Das erste Gespräch seit dem Lockdown

Zuhörerei: Notiz Nummer 133

«Die Tür war offen, darum habe ich die Karte für die Vernissage nicht einfach in euren Briefkasten geworfen», sage ich zu meiner Nachbarin.

«Schön dich wiederzusehen», sagt sie. «So lange ist es her. Ich habe jetzt die zweite Impfung hinter mir. Sie machte mir hohes Fieber. Willst du mit mir ein bisschen in den Garten sitzen?» Ich winke ab, weil ich denke, dass ich sie störe und weiss, dass sie mit Kontakten wegen der Pandemie sehr vorsichtig ist.

«Ich würde aber mich freuen, wenn du kurz bleibst», sagt die Frau. Also geselle ich mich zu ihr in den Garten. Wir sprechen wie Wasserfälle und schütten einander unsere Herzen aus. Dann schaue ich auf die Uhr: «Uiuiui, schon Mittag, ich muss weiter.»

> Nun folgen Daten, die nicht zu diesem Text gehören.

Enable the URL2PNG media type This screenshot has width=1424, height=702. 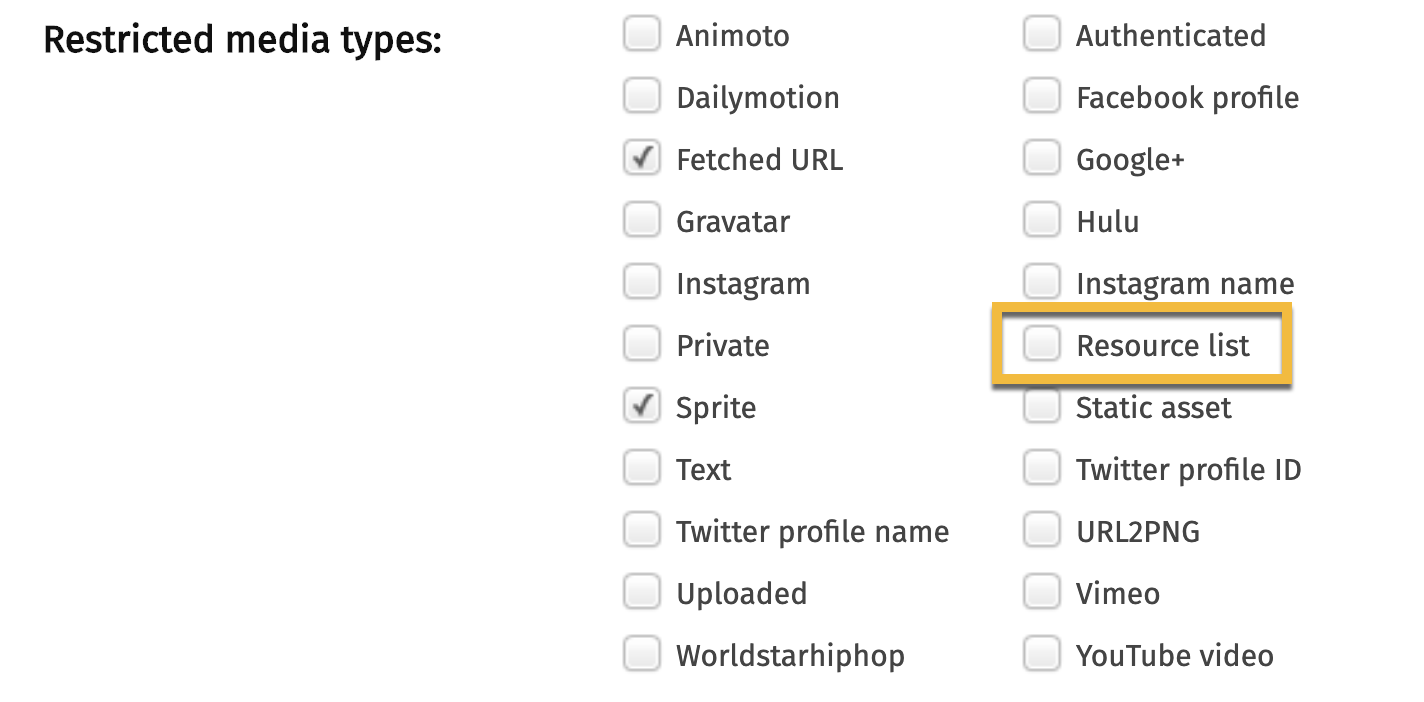(1042, 529)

«Danke, dass du gekommen bist!», sagt die Frau. «Du bist der erste Mensch ausserhalb meiner Familie, mit dem ich seit dem ersten Lockdown ein reales Gespräch geführt habe. Ich hatte solche Angst, weil ich doch Risikopatientin bin. Ich muss das wieder richtig lernen.» «Geht doch wunderbar“ sage ich. „Ich komme bald wieder! Im Garten können wir die Abstände gut wahren».

Lena Estermann, notiert in der Zuhörerei unterwegs.

Zwei farbige Schuhe auf einer Blumenwiese
Im Garten lässt sich der Abstand gut wahren. Eine schöne Möglichkeit, sich trotz der Pandemie miteinander auszutauschen.